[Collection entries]
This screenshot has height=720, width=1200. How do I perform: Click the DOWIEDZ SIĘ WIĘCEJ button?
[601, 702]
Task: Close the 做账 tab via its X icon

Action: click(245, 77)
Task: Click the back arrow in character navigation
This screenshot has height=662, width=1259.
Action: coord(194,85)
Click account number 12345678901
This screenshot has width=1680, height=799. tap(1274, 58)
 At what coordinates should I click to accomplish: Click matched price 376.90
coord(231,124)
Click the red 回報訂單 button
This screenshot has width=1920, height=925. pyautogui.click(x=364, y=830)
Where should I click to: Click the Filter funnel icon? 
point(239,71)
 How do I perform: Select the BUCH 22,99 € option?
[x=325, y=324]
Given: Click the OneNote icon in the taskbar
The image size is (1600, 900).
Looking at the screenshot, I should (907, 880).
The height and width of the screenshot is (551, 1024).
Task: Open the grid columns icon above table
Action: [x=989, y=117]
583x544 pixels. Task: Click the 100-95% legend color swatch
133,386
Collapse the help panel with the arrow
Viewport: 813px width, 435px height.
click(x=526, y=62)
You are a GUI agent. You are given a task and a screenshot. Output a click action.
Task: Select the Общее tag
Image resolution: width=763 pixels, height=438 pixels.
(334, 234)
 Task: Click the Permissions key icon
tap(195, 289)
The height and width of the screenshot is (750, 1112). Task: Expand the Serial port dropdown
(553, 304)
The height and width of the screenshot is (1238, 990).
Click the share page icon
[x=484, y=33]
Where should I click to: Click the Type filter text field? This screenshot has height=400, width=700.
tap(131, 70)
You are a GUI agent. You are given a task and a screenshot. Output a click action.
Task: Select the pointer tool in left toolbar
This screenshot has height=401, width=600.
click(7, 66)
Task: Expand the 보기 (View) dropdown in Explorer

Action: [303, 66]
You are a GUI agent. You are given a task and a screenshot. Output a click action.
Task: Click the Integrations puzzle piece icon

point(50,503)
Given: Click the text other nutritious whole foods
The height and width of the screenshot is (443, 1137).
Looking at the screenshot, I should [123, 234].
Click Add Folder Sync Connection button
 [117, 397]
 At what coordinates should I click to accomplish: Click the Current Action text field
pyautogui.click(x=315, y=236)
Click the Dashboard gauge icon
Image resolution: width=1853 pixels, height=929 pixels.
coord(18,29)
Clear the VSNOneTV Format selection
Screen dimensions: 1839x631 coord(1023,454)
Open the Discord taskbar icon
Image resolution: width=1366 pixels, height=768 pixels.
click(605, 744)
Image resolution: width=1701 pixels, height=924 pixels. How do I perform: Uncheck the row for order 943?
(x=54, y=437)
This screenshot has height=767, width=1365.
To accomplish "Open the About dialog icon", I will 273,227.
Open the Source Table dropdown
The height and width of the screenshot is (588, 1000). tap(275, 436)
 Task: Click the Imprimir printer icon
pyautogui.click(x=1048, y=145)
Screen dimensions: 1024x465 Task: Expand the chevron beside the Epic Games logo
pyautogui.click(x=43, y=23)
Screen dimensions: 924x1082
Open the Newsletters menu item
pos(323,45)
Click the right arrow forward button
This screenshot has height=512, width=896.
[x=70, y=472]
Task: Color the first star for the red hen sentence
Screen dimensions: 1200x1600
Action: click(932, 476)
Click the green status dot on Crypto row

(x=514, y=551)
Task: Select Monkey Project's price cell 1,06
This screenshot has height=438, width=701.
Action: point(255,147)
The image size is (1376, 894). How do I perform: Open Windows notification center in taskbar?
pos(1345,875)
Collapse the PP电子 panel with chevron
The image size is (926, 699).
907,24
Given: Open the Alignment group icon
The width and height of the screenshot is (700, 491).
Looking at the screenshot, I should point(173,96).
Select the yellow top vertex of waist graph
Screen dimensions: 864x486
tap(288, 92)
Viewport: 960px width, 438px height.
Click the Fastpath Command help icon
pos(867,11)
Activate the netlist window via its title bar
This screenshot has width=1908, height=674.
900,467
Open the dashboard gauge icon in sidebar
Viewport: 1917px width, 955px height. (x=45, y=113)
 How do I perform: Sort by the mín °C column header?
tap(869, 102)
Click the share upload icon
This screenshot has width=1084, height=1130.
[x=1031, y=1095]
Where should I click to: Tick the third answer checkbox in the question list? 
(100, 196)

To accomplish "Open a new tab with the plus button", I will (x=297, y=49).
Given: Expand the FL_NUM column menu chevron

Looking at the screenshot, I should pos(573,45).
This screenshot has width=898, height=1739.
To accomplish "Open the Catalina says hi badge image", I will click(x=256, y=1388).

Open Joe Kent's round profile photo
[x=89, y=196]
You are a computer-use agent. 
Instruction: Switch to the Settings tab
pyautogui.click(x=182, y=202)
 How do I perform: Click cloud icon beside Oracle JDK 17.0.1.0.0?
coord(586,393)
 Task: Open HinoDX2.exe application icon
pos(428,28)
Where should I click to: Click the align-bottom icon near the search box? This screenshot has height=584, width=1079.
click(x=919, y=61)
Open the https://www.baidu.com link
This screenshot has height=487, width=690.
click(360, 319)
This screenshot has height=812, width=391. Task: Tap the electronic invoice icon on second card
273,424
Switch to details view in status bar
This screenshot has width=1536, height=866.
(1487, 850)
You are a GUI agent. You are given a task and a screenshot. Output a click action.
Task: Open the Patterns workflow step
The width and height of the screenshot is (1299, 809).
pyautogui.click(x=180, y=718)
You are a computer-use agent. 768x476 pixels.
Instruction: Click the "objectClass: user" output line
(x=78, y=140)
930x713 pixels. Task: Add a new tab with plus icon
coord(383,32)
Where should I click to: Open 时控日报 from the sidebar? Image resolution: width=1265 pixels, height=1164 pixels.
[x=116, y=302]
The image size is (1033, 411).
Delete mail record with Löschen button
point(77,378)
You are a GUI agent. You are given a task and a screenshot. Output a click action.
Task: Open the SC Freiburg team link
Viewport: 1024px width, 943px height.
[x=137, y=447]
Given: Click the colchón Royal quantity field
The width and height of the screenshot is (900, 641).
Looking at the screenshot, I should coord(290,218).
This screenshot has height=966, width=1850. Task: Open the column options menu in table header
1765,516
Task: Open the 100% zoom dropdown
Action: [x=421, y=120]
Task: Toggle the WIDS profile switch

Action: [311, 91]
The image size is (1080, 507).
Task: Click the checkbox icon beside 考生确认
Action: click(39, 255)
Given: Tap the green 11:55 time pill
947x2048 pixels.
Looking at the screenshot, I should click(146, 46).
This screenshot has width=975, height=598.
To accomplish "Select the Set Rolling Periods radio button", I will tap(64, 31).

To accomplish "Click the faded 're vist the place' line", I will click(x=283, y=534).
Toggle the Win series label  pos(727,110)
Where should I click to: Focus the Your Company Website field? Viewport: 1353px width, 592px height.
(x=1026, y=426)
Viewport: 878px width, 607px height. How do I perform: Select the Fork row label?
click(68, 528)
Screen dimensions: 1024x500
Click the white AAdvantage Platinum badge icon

> _Problem details_:
Exact repetition of every entry in the data is required.

> _Answer below_:
This screenshot has height=720, width=1200. How do I perform: Click the DOWIEDZ SIĘ WIĘCEJ button?
[601, 702]
Task: Close the 做账 tab via its X icon

Action: click(245, 77)
Task: Click the back arrow in character navigation
This screenshot has height=662, width=1259.
Action: coord(194,85)
Click account number 12345678901
This screenshot has width=1680, height=799. tap(1274, 58)
 At what coordinates should I click to accomplish: Click matched price 376.90
coord(231,124)
Click the red 回報訂單 button
This screenshot has width=1920, height=925. pyautogui.click(x=364, y=830)
Where should I click to: Click the Filter funnel icon? 
point(239,71)
 How do I perform: Select the BUCH 22,99 € option?
[x=325, y=324]
Given: Click the OneNote icon in the taskbar
The image size is (1600, 900).
Looking at the screenshot, I should (907, 880).
The height and width of the screenshot is (551, 1024).
Task: Open the grid columns icon above table
Action: [x=989, y=117]
583x544 pixels. Task: Click the 100-95% legend color swatch
133,386
Collapse the help panel with the arrow
Viewport: 813px width, 435px height.
click(x=526, y=62)
You are a GUI agent. You are given a task and a screenshot. Output a click action.
Task: Select the Общее tag
Image resolution: width=763 pixels, height=438 pixels.
(334, 234)
 Task: Click the Permissions key icon
tap(195, 289)
The height and width of the screenshot is (750, 1112). Task: Expand the Serial port dropdown
(553, 304)
The height and width of the screenshot is (1238, 990).
Click the share page icon
[x=484, y=33]
Where should I click to: Click the Type filter text field? This screenshot has height=400, width=700.
tap(131, 70)
You are a GUI agent. You are given a task and a screenshot. Output a click action.
Task: Select the pointer tool in left toolbar
This screenshot has height=401, width=600.
click(7, 66)
Task: Expand the 보기 (View) dropdown in Explorer

Action: [303, 66]
You are a GUI agent. You are given a task and a screenshot. Output a click action.
Task: Click the Integrations puzzle piece icon

point(50,503)
Given: Click the text other nutritious whole foods
The height and width of the screenshot is (443, 1137).
Looking at the screenshot, I should [123, 234].
Click Add Folder Sync Connection button
 [117, 397]
 At what coordinates should I click to accomplish: Click the Current Action text field
pyautogui.click(x=315, y=236)
Click the Dashboard gauge icon
Image resolution: width=1853 pixels, height=929 pixels.
coord(18,29)
Clear the VSNOneTV Format selection
Screen dimensions: 1839x631 coord(1023,454)
Open the Discord taskbar icon
Image resolution: width=1366 pixels, height=768 pixels.
click(605, 744)
Image resolution: width=1701 pixels, height=924 pixels. How do I perform: Uncheck the row for order 943?
(x=54, y=437)
This screenshot has height=767, width=1365.
To accomplish "Open the About dialog icon", I will 273,227.
Open the Source Table dropdown
The height and width of the screenshot is (588, 1000). tap(275, 436)
 Task: Click the Imprimir printer icon
pyautogui.click(x=1048, y=145)
Screen dimensions: 1024x465 Task: Expand the chevron beside the Epic Games logo
pyautogui.click(x=43, y=23)
Screen dimensions: 924x1082
Open the Newsletters menu item
pos(323,45)
Click the right arrow forward button
This screenshot has height=512, width=896.
[x=70, y=472]
Task: Color the first star for the red hen sentence
Screen dimensions: 1200x1600
Action: click(932, 476)
Click the green status dot on Crypto row

(x=514, y=551)
Task: Select Monkey Project's price cell 1,06
This screenshot has height=438, width=701.
Action: point(255,147)
The image size is (1376, 894). How do I perform: Open Windows notification center in taskbar?
pos(1345,875)
Collapse the PP电子 panel with chevron
The image size is (926, 699).
907,24
Given: Open the Alignment group icon
The width and height of the screenshot is (700, 491).
Looking at the screenshot, I should point(173,96).
Select the yellow top vertex of waist graph
Screen dimensions: 864x486
tap(288, 92)
Viewport: 960px width, 438px height.
Click the Fastpath Command help icon
pos(867,11)
Activate the netlist window via its title bar
This screenshot has width=1908, height=674.
900,467
Open the dashboard gauge icon in sidebar
Viewport: 1917px width, 955px height. (x=45, y=113)
 How do I perform: Sort by the mín °C column header?
tap(869, 102)
Click the share upload icon
This screenshot has width=1084, height=1130.
[x=1031, y=1095]
Where should I click to: Tick the third answer checkbox in the question list? 
(100, 196)

To accomplish "Open a new tab with the plus button", I will (x=297, y=49).
Given: Expand the FL_NUM column menu chevron

Looking at the screenshot, I should pos(573,45).
This screenshot has width=898, height=1739.
To accomplish "Open the Catalina says hi badge image", I will click(x=256, y=1388).

Open Joe Kent's round profile photo
[x=89, y=196]
You are a computer-use agent. 
Instruction: Switch to the Settings tab
pyautogui.click(x=182, y=202)
 How do I perform: Click cloud icon beside Oracle JDK 17.0.1.0.0?
coord(586,393)
 Task: Open HinoDX2.exe application icon
pos(428,28)
Where should I click to: Click the align-bottom icon near the search box? This screenshot has height=584, width=1079.
click(x=919, y=61)
Open the https://www.baidu.com link
This screenshot has height=487, width=690.
click(360, 319)
This screenshot has height=812, width=391. Task: Tap the electronic invoice icon on second card
273,424
Switch to details view in status bar
This screenshot has width=1536, height=866.
(1487, 850)
You are a GUI agent. You are given a task and a screenshot. Output a click action.
Task: Open the Patterns workflow step
The width and height of the screenshot is (1299, 809).
pyautogui.click(x=180, y=718)
You are a computer-use agent. 768x476 pixels.
Instruction: Click the "objectClass: user" output line
(x=78, y=140)
930x713 pixels. Task: Add a new tab with plus icon
coord(383,32)
Where should I click to: Open 时控日报 from the sidebar? Image resolution: width=1265 pixels, height=1164 pixels.
[x=116, y=302]
The image size is (1033, 411).
Delete mail record with Löschen button
point(77,378)
You are a GUI agent. You are given a task and a screenshot. Output a click action.
Task: Open the SC Freiburg team link
Viewport: 1024px width, 943px height.
[x=137, y=447]
Given: Click the colchón Royal quantity field
The width and height of the screenshot is (900, 641).
Looking at the screenshot, I should coord(290,218).
This screenshot has height=966, width=1850. Task: Open the column options menu in table header
1765,516
Task: Open the 100% zoom dropdown
Action: [x=421, y=120]
Task: Toggle the WIDS profile switch

Action: [311, 91]
The image size is (1080, 507).
Task: Click the checkbox icon beside 考生确认
Action: click(39, 255)
Given: Tap the green 11:55 time pill
947x2048 pixels.
Looking at the screenshot, I should click(146, 46).
This screenshot has width=975, height=598.
To accomplish "Select the Set Rolling Periods radio button", I will tap(64, 31).

To accomplish "Click the faded 're vist the place' line", I will click(x=283, y=534).
Toggle the Win series label  pos(727,110)
Where should I click to: Focus the Your Company Website field? Viewport: 1353px width, 592px height.
(x=1026, y=426)
Viewport: 878px width, 607px height. How do I perform: Select the Fork row label?
click(68, 528)
Screen dimensions: 1024x500
Click the white AAdvantage Platinum badge icon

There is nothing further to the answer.